Thursday, August 23, 2007

Countrywide and Bank of America Get Married

So it is Bank of American coming to the rescue of Countrywide. It isn’t Berkshire Hathaway, that’s for certain. Bank of America’s move shows that some of the liquidity concerns have lessoned over the last few days. Maybe things are getting back to normal. By giving Countrywide $2 billion and in essence stating they are going to back the company BAC pretty much guarantees that CFC is not going bankrupt. I still am not convinced that Countrywide’s stock should be shooting up like it is, because the company will still have to change it’s way of doing business to proceed in the future as I have discussed before.

I am pleased I added Bank of America to my portfolio last week. I think as a move for BAC, this is a homerun. BAC’s $2 billion bought non-voting preferred stock that yields 7.25 percent and can be converted into Countrywide common stock at $18 per share, 17.5 percent below the shares' Wednesday closing price. Sounds like a pretty good deal to me, as long as Countrywide’s stock justifies this price (see preceding paragraph).

Ford Not Having Fun

So not only does Ford have to make a deal with their union by September 14th, they are also concerned about the sales of Jaguar and Land Rover brands. CEO Alan Mulally said that current U.S. economic conditions were a “headwind” to their turnaround plan.

I still believe strongly that Ford is going to get it turned around.

Q2 earnings showed a profit (which was thought to be something that would happen in 2009). The union and the company will ultimately come to an agreement. I understand the union being upset with Mulally’s pay package of $39 million and the average worker is being asked to take a pay cut. But the average benefit for a union worker is $25 more per hour than a Toyota worker. Something has to give for them company to stay competitive.

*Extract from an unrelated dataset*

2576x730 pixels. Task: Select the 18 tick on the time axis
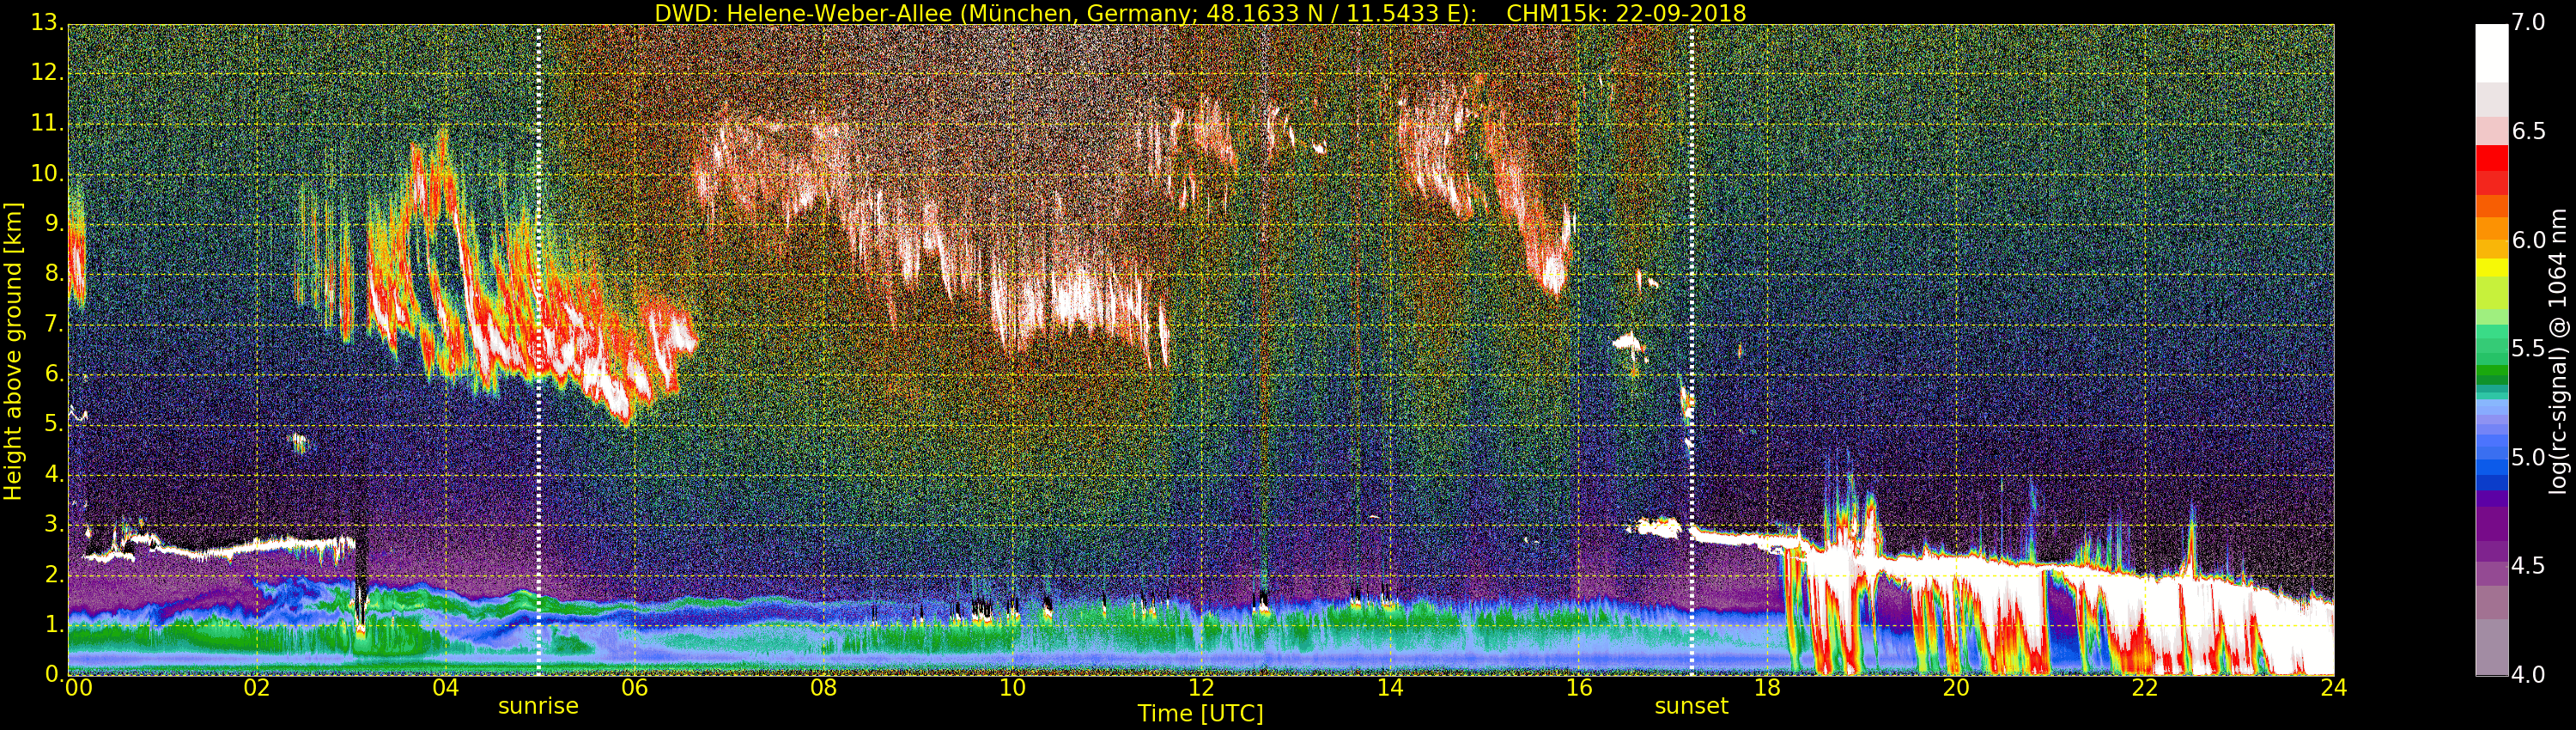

Jaguar and Land Rover will be sold. Projections now are for the end of the year into early next year (Ford had been saying by September 30). Ford stated that they are also looking at selling Volvo. I am all for that. The company needs to focus on the core business.

July sales were down 17% year over year. You are still seeing some hang over from reducing sales to rental fleets. The good news was the crossovers the company offers sales were up 40% in July. This will continue to improve and new models should start coming into the fold in the next couple of years.

Ford is a stock to add now because the future is going to be brighter than the past.